* **Exercise objective**: Each line below should be set down again unchanged.

* **Given entries**:
§
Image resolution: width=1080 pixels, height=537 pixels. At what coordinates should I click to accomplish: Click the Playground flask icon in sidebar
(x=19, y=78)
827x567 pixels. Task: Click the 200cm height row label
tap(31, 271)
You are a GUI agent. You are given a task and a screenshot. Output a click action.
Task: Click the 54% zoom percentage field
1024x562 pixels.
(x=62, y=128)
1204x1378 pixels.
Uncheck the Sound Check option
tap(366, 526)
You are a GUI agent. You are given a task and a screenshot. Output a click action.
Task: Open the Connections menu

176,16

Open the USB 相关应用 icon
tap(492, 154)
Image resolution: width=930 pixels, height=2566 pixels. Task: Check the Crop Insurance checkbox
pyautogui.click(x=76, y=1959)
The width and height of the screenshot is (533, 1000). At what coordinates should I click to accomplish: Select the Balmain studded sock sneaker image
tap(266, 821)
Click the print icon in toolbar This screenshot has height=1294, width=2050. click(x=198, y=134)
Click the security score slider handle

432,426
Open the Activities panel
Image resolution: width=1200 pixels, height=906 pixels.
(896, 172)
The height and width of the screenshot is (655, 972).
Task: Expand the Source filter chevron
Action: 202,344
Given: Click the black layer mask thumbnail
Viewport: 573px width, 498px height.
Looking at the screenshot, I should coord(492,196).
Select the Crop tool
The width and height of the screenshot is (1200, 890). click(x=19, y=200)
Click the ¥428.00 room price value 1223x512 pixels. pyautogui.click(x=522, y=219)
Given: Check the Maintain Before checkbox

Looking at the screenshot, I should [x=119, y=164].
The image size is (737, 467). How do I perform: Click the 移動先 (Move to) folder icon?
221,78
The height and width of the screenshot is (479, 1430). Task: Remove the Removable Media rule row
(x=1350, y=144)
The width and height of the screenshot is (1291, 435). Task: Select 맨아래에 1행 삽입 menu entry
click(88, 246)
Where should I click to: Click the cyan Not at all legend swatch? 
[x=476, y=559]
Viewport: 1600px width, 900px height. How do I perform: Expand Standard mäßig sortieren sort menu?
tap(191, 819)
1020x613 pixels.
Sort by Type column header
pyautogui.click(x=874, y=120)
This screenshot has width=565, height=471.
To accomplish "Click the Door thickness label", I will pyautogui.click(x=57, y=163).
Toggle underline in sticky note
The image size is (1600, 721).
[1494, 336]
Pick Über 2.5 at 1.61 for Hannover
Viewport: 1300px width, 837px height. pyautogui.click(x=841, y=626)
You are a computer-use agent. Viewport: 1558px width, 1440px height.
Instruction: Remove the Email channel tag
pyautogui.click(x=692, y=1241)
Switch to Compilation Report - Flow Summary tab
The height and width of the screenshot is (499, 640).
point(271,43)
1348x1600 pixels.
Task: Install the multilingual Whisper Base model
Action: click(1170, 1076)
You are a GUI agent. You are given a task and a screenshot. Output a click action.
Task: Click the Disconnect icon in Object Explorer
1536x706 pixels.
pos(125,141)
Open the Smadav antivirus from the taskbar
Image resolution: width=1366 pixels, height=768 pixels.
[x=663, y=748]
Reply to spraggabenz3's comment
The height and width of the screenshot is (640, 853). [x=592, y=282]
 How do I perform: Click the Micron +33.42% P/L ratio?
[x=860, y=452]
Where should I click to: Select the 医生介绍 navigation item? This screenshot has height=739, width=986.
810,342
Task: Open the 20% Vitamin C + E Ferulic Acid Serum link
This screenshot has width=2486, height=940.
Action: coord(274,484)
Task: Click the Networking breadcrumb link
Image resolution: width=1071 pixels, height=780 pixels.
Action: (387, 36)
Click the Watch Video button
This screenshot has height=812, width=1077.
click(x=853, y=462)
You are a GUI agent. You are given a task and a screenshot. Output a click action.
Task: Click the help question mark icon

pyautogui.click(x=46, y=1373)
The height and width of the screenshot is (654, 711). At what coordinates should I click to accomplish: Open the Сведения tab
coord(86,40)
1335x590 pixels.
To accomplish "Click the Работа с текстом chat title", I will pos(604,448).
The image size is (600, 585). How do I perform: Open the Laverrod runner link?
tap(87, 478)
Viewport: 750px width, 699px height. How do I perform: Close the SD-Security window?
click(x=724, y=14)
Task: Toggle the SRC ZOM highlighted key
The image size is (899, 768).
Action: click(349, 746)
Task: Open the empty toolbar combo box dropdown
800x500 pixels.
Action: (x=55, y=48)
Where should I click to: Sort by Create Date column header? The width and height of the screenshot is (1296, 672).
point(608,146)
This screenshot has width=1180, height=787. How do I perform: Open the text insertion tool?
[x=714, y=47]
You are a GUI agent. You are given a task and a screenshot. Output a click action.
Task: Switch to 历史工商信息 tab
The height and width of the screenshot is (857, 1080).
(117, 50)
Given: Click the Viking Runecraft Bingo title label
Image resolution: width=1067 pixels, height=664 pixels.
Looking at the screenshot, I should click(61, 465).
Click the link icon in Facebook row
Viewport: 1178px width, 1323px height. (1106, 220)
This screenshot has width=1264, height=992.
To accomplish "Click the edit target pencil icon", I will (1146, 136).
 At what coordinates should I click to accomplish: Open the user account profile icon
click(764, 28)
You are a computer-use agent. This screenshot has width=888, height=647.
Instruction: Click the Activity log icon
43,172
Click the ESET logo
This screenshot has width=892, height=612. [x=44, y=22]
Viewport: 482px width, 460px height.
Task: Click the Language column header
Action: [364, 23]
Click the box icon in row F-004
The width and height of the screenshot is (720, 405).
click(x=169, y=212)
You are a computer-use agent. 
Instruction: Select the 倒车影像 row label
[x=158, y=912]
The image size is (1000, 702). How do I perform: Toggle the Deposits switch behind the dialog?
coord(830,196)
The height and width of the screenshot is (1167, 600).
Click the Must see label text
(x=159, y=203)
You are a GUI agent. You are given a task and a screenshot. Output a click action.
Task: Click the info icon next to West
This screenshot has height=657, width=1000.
§
* **Output**:
Image resolution: width=1080 pixels, height=537 pixels. At what coordinates should I click to accomplish: Click the Playground flask icon in sidebar
(x=19, y=78)
827x567 pixels. Task: Click the 200cm height row label
tap(31, 271)
You are a GUI agent. You are given a task and a screenshot. Output a click action.
Task: Click the 54% zoom percentage field
1024x562 pixels.
(x=62, y=128)
1204x1378 pixels.
Uncheck the Sound Check option
tap(366, 526)
You are a GUI agent. You are given a task and a screenshot. Output a click action.
Task: Open the Connections menu

176,16

Open the USB 相关应用 icon
tap(492, 154)
Image resolution: width=930 pixels, height=2566 pixels. Task: Check the Crop Insurance checkbox
pyautogui.click(x=76, y=1959)
The width and height of the screenshot is (533, 1000). At what coordinates should I click to accomplish: Select the Balmain studded sock sneaker image
tap(266, 821)
Click the print icon in toolbar This screenshot has height=1294, width=2050. click(x=198, y=134)
Click the security score slider handle

432,426
Open the Activities panel
Image resolution: width=1200 pixels, height=906 pixels.
(896, 172)
The height and width of the screenshot is (655, 972).
Task: Expand the Source filter chevron
Action: 202,344
Given: Click the black layer mask thumbnail
Viewport: 573px width, 498px height.
Looking at the screenshot, I should coord(492,196).
Select the Crop tool
The width and height of the screenshot is (1200, 890). click(x=19, y=200)
Click the ¥428.00 room price value 1223x512 pixels. pyautogui.click(x=522, y=219)
Given: Check the Maintain Before checkbox

Looking at the screenshot, I should [x=119, y=164].
The image size is (737, 467). How do I perform: Click the 移動先 (Move to) folder icon?
221,78
The height and width of the screenshot is (479, 1430). Task: Remove the Removable Media rule row
(x=1350, y=144)
The width and height of the screenshot is (1291, 435). Task: Select 맨아래에 1행 삽입 menu entry
click(88, 246)
Where should I click to: Click the cyan Not at all legend swatch? 
[x=476, y=559]
Viewport: 1600px width, 900px height. How do I perform: Expand Standard mäßig sortieren sort menu?
tap(191, 819)
1020x613 pixels.
Sort by Type column header
pyautogui.click(x=874, y=120)
This screenshot has width=565, height=471.
To accomplish "Click the Door thickness label", I will pyautogui.click(x=57, y=163).
Toggle underline in sticky note
The image size is (1600, 721).
[1494, 336]
Pick Über 2.5 at 1.61 for Hannover
Viewport: 1300px width, 837px height. pyautogui.click(x=841, y=626)
You are a computer-use agent. Viewport: 1558px width, 1440px height.
Instruction: Remove the Email channel tag
pyautogui.click(x=692, y=1241)
Switch to Compilation Report - Flow Summary tab
The height and width of the screenshot is (499, 640).
point(271,43)
1348x1600 pixels.
Task: Install the multilingual Whisper Base model
Action: click(1170, 1076)
You are a GUI agent. You are given a task and a screenshot. Output a click action.
Task: Click the Disconnect icon in Object Explorer
1536x706 pixels.
pos(125,141)
Open the Smadav antivirus from the taskbar
Image resolution: width=1366 pixels, height=768 pixels.
[x=663, y=748]
Reply to spraggabenz3's comment
The height and width of the screenshot is (640, 853). [x=592, y=282]
 How do I perform: Click the Micron +33.42% P/L ratio?
[x=860, y=452]
Where should I click to: Select the 医生介绍 navigation item? This screenshot has height=739, width=986.
810,342
Task: Open the 20% Vitamin C + E Ferulic Acid Serum link
This screenshot has width=2486, height=940.
Action: coord(274,484)
Task: Click the Networking breadcrumb link
Image resolution: width=1071 pixels, height=780 pixels.
Action: (387, 36)
Click the Watch Video button
This screenshot has height=812, width=1077.
click(x=853, y=462)
You are a GUI agent. You are given a task and a screenshot. Output a click action.
Task: Click the help question mark icon

pyautogui.click(x=46, y=1373)
The height and width of the screenshot is (654, 711). At what coordinates should I click to accomplish: Open the Сведения tab
coord(86,40)
1335x590 pixels.
To accomplish "Click the Работа с текстом chat title", I will pos(604,448).
The image size is (600, 585). How do I perform: Open the Laverrod runner link?
tap(87, 478)
Viewport: 750px width, 699px height. How do I perform: Close the SD-Security window?
click(x=724, y=14)
Task: Toggle the SRC ZOM highlighted key
The image size is (899, 768).
Action: click(349, 746)
Task: Open the empty toolbar combo box dropdown
800x500 pixels.
Action: (x=55, y=48)
Where should I click to: Sort by Create Date column header? The width and height of the screenshot is (1296, 672).
point(608,146)
This screenshot has width=1180, height=787. How do I perform: Open the text insertion tool?
[x=714, y=47]
You are a GUI agent. You are given a task and a screenshot. Output a click action.
Task: Switch to 历史工商信息 tab
The height and width of the screenshot is (857, 1080).
(117, 50)
Given: Click the Viking Runecraft Bingo title label
Image resolution: width=1067 pixels, height=664 pixels.
Looking at the screenshot, I should click(61, 465).
Click the link icon in Facebook row
Viewport: 1178px width, 1323px height. (1106, 220)
This screenshot has width=1264, height=992.
To accomplish "Click the edit target pencil icon", I will (1146, 136).
 At what coordinates should I click to accomplish: Open the user account profile icon
click(764, 28)
You are a computer-use agent. This screenshot has width=888, height=647.
Instruction: Click the Activity log icon
43,172
Click the ESET logo
This screenshot has width=892, height=612. [x=44, y=22]
Viewport: 482px width, 460px height.
Task: Click the Language column header
Action: [364, 23]
Click the box icon in row F-004
The width and height of the screenshot is (720, 405).
click(x=169, y=212)
You are a computer-use agent. 
Instruction: Select the 倒车影像 row label
[x=158, y=912]
The image size is (1000, 702). How do I perform: Toggle the Deposits switch behind the dialog?
coord(830,196)
The height and width of the screenshot is (1167, 600).
Click the Must see label text
(x=159, y=203)
You are a GUI agent. You are given a task and a screenshot. Output a click action.
Task: Click the info icon next to West
This screenshot has height=657, width=1000.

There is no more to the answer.